A roadmap for the industry to mitigate bias in advertising
Diversity has been established as a firm part of the narrative in the marketing industry in Canada as a force for good and a force for growth. In the creative process, diversity, equity and inclusion (DEI) impact both the input – diversity of talent, ideas, experiences and regional representation, and the output – the content, imagery, visuals, and voices. Research has shown that the way the creative reaches consumers often has its own built-in biases.
Nearly $1 trillion was spent on digital advertising globally in 2021, much of which flows through programmatic engines that segment and target specific audiences, sometimes missing large consumer groups in the process.
So, when we create and disseminate content, we need to stop and ask ourselves: who are we excluding?
Over the past year, the CMA Creativity Council has explored many aspects of the impact of DEI on creativity. The existence of bias in advertising is not a new conversation. The question is, how we, as an industry, are looking to identify and mitigate those biases. How do we become better? The great news is that a lot of thinking and work is being done in this area by many brands and agencies to drive education, awareness, collaboration, and action.
In 2021, an IBM Watson Advertising research project confirmed that bias can exist in advertising technology, and showed that mitigating that bias is possible, using artificial intelligence (AI) tools and resources in marketing processes.
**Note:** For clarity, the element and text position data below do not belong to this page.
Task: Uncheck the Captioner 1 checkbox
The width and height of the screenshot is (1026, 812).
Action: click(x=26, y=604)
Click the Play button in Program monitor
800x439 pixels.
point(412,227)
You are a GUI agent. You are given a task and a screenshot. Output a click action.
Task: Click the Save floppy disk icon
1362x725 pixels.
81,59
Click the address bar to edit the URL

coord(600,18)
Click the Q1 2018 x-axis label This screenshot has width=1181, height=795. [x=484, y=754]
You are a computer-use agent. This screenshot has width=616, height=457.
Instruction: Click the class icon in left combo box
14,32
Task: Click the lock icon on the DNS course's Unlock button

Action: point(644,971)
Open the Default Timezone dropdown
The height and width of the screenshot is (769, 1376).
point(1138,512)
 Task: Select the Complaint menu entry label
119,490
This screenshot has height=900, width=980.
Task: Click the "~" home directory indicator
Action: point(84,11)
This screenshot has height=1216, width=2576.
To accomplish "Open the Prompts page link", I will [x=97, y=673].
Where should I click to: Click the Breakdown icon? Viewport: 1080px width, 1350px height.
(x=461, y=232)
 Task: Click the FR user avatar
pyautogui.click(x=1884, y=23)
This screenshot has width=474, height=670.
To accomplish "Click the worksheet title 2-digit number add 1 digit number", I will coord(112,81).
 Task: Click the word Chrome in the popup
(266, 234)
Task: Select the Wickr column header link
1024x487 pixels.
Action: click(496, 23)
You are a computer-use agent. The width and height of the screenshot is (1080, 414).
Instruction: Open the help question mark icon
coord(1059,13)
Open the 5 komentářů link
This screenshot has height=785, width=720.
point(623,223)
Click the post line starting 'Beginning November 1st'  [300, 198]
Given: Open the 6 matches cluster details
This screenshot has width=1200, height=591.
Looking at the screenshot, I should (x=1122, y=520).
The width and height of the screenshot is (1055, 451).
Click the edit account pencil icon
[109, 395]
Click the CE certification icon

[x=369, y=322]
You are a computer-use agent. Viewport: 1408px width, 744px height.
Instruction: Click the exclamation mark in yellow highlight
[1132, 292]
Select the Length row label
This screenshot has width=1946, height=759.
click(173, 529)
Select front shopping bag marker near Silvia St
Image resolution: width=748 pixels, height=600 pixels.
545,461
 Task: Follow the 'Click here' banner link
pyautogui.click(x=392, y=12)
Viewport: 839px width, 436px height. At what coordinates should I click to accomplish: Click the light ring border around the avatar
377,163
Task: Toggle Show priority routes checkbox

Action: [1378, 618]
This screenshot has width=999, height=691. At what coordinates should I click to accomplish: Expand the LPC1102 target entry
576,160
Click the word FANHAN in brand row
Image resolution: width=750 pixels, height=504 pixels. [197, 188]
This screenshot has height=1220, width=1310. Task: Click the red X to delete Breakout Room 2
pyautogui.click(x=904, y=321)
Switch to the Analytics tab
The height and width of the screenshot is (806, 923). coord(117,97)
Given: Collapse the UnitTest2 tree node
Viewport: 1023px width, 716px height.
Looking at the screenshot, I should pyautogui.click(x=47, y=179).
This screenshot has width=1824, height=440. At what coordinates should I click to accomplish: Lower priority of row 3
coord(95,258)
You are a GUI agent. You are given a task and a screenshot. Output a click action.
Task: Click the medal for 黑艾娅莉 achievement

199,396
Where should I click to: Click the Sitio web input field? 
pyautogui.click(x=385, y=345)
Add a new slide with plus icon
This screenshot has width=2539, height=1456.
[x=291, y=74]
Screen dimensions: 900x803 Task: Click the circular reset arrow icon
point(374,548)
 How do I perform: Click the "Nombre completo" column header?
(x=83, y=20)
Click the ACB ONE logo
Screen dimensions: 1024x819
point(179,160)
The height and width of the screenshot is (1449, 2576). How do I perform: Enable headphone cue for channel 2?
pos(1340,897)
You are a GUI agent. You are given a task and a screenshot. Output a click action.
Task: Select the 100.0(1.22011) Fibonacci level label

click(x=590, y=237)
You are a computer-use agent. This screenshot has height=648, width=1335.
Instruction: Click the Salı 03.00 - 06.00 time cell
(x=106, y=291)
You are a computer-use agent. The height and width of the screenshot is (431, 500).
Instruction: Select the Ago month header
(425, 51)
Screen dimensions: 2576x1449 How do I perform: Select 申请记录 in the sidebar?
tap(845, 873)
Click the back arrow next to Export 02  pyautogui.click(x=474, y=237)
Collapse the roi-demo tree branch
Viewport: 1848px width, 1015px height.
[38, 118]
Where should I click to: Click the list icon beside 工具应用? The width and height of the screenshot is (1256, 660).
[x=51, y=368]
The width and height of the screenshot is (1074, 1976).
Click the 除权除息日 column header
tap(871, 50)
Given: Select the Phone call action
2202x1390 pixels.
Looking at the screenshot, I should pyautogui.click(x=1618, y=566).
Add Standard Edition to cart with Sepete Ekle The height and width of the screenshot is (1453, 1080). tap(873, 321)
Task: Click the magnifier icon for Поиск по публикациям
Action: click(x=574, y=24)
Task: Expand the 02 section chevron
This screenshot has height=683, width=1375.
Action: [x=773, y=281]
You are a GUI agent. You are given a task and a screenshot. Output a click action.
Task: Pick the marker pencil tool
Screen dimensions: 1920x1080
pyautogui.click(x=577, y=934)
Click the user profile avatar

At the Cannes Lions International Festival of Creativity 2022 earlier this year, IBM released an open-source toolkit to help identify and mitigate bias in advertising technology. The toolkit, AI Fairness 360, is an open-source solution deploying 75 fairness metrics and 13 state-of-the-art algorithms to help identify and mitigate biases in discrete data sets. A playbook and sample code provide guidance on how the metrics and algorithms in the advertising toolkit can be put into practice.
Resources such as these are laying out a roadmap for the industry to systematically address bias. Organizations utilizing the toolkit may gain a better understanding of the presence and impact of bias on their advertising campaigns, as well as the makeup of their audiences. This is not only a major step in ushering a new era of fairness. It can also benefit campaign performance.
While more industry participation and data collection are needed to better understand the potential impact of bias in marketing campaigns, innovations such as this bring energy and a sense of optimism. Use of and collaboration on the open-source tools, data and AI models can further strengthen open technologies that can help automate bias mitigation.
As we reinvent the advertising technology infrastructure with consumer trust at the centre, we must address bias in the technology that powers the entire marketing industry. It is a business imperative, and it is the right thing to do.
We should all be part of the solution. When the industry demands more, real change can happen.